REQUIRED WORK: Pull every line with "computer" from the entries below.

DATA TO PROCESS:
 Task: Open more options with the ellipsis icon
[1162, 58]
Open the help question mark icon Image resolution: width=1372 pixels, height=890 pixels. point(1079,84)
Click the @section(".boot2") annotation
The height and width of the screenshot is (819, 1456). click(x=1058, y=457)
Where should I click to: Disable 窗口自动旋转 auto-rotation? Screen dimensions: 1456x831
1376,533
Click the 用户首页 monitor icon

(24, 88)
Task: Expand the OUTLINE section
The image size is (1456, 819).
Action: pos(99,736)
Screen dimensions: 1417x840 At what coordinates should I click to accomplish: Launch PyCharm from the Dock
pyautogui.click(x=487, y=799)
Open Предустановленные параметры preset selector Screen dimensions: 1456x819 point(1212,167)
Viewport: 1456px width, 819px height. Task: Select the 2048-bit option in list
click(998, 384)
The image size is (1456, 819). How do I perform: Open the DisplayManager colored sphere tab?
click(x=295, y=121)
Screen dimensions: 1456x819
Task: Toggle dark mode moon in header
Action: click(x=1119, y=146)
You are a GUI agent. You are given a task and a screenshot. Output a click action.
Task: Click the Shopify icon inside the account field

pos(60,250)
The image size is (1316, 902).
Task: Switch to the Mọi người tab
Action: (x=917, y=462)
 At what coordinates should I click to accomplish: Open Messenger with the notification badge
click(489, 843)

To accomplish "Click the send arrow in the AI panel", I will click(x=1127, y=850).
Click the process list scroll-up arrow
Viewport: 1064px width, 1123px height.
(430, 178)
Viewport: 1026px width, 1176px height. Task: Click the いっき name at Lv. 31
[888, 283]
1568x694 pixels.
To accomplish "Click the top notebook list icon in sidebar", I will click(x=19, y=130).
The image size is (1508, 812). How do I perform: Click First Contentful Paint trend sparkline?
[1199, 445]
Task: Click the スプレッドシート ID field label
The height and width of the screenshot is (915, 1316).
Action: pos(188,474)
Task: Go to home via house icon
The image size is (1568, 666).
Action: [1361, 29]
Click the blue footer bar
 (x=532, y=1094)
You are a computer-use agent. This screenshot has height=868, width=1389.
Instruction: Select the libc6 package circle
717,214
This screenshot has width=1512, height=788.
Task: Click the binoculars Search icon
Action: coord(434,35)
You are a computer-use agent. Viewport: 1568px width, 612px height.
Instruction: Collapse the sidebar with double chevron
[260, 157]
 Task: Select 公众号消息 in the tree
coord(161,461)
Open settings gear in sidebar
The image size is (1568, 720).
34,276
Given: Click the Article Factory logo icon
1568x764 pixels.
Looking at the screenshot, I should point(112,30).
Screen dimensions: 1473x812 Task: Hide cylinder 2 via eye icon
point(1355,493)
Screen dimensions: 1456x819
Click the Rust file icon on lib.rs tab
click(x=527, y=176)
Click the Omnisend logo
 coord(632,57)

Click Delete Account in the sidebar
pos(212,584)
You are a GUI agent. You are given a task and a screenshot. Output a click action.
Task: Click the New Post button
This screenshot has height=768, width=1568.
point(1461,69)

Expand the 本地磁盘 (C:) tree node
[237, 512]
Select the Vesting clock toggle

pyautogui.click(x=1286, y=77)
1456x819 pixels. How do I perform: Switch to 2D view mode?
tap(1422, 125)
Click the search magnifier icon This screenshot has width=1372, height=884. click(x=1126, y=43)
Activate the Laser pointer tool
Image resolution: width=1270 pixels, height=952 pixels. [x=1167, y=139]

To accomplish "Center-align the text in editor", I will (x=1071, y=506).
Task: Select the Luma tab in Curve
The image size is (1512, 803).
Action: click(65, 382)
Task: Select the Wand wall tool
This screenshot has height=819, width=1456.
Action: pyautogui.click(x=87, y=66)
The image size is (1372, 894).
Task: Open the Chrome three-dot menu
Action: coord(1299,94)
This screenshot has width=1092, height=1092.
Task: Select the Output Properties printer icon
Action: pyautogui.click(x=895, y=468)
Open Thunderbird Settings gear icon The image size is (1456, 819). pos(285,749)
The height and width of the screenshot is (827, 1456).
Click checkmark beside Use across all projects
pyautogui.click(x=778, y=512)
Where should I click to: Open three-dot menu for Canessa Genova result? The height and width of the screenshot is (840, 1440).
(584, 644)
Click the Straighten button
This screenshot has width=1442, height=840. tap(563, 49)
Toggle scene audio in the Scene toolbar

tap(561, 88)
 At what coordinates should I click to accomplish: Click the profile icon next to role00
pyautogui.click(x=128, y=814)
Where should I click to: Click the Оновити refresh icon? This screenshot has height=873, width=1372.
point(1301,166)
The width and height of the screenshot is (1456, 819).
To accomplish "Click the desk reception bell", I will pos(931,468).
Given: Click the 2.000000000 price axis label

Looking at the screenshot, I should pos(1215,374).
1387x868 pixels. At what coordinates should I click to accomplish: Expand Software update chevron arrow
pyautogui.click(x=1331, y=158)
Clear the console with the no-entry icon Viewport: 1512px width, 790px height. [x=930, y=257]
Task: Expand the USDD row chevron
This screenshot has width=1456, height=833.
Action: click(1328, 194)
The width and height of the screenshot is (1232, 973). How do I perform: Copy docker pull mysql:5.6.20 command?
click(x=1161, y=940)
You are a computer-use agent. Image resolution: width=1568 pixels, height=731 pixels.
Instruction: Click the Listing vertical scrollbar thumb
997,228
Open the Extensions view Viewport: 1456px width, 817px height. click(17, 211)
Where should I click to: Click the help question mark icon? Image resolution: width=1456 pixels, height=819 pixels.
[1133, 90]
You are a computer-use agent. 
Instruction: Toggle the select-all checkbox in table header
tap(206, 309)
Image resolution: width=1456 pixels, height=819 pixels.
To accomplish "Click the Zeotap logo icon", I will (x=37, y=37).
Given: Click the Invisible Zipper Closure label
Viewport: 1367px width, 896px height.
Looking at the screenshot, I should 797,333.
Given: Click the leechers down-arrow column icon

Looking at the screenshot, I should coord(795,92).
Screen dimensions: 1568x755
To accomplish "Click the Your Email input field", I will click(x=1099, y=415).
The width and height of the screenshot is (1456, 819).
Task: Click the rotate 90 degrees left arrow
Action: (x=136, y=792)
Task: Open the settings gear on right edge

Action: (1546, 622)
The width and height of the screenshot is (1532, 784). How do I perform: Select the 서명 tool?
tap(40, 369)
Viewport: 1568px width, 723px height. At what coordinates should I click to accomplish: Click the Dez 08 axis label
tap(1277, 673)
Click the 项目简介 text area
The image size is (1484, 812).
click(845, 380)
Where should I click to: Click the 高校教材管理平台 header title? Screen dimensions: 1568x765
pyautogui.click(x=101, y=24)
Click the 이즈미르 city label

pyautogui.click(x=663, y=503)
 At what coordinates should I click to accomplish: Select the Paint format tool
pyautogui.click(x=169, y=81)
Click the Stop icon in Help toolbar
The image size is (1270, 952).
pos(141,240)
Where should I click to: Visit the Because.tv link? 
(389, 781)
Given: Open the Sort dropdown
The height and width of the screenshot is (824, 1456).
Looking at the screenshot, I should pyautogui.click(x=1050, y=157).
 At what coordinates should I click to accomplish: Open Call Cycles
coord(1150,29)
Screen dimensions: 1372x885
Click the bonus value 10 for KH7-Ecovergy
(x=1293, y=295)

TASK SOLUTION:
You are a computer-use agent. This screenshot has height=868, width=1389.
You are a computer-use agent. Viewport: 1568px width, 612px height.
You are a computer-use agent. Image resolution: width=1568 pixels, height=731 pixels.
You are a computer-use agent. 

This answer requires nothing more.